Mit ARIA können Sie alles in der HTML-Datei überschreiben oder ergänzen. Sie können damit kleine Änderungen an der Barrierefreiheit vornehmen oder eine vollständige Umgebung erstellen. Aus diesem Grund ist ARIA sowohl unglaublich leistungsstark als auch gefährlich in den Händen unserer Entwickler, die keine Screenreader-Nutzer sind.

ARIA ist eine Markup-Ebene, die andere Optionen überschreibt. Wenn ein Screenreader fragt, was passiert, erhält der Nutzer die ARIA-Version der Wahrheit, sofern ARIA vorhanden ist.

Zusätzliche Ressourcen

In den ARIA-Autorisierungspraktiken des W3C werden die wichtigen Merkmale der Tastaturnavigation für jedes Beispiel dokumentiert und es werden funktionierende JavaScript-, CSS- und ARIA-Codes bereitgestellt. Die Beispiele konzentrieren sich auf das, was heute funktioniert, und umfassen keine Mobilgeräte.
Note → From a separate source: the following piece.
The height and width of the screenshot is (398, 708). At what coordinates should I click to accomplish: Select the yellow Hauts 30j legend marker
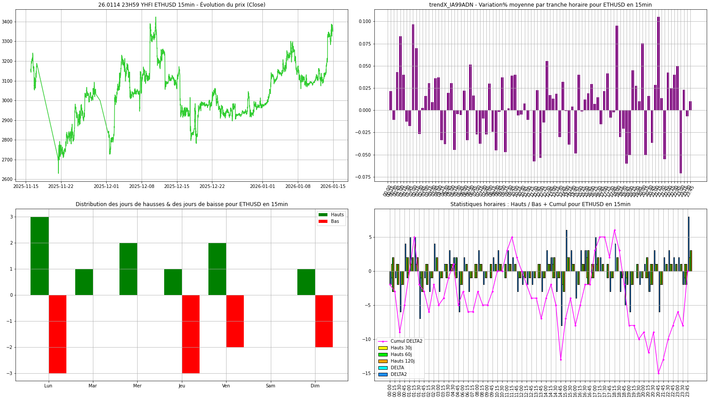coord(383,348)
Was ist eine API für Barrierefreiheit?

Über eine Bedienungshilfen-API erfahren Screenreader oder andere Hilfstechnologien, was auf der Seite zu sehen ist und was passiert. Beispiele sind MSAA, IA2 und UIA. Eine Accessibility API besteht aus zwei Teilen:

  • Ein „Baum“ von Objekten, der eine Containerhierarchie darstellt. Ein Dokument kann beispielsweise mehrere Absätze enthalten. Ein Absatz kann Text, Bilder, Links und Textdekorationen enthalten. Jedes Element im Objektbaum kann Eigenschaften haben, z. B. eine Rolle (Was bin ich?), einen Namen oder ein Label, einen vom Nutzer eingegebenen Wert, eine Beschreibung und boolesche Status wie „auf Fokus ausgelegt“, „fokussiert“, „erforderlich“ oder „angeklickt“. ARIA kann alle diese Eigenschaften überschreiben.
    • Screenreader verwenden den Baum, um Nutzern die Navigation im virtuellen Puffermodus zu erleichtern, z. B. „Gehen Sie zur nächsten Überschrift“.
  • Eine Reihe von Ereignissen, die Änderungen am Baum beschreiben, z. B. „Der Fokus liegt jetzt hier!“ Der Screenreader informiert den Nutzer anhand von Ereignissen darüber, was gerade passiert ist. Wenn sich wichtiges HTML- oder ARIA-Markup ändert, wird ein Ereignis ausgelöst, um den Screenreader darüber zu informieren, dass sich etwas geändert hat.

HTML eignet sich gut für diese APIs zur Barrierefreiheit. Wenn HTML nicht ausreicht, kann ARIA hinzugefügt werden, damit der Browser die HTML-Semantik überschreibt, bevor der Objektbaum oder die Ereignisse an den Screenreader gesendet werden.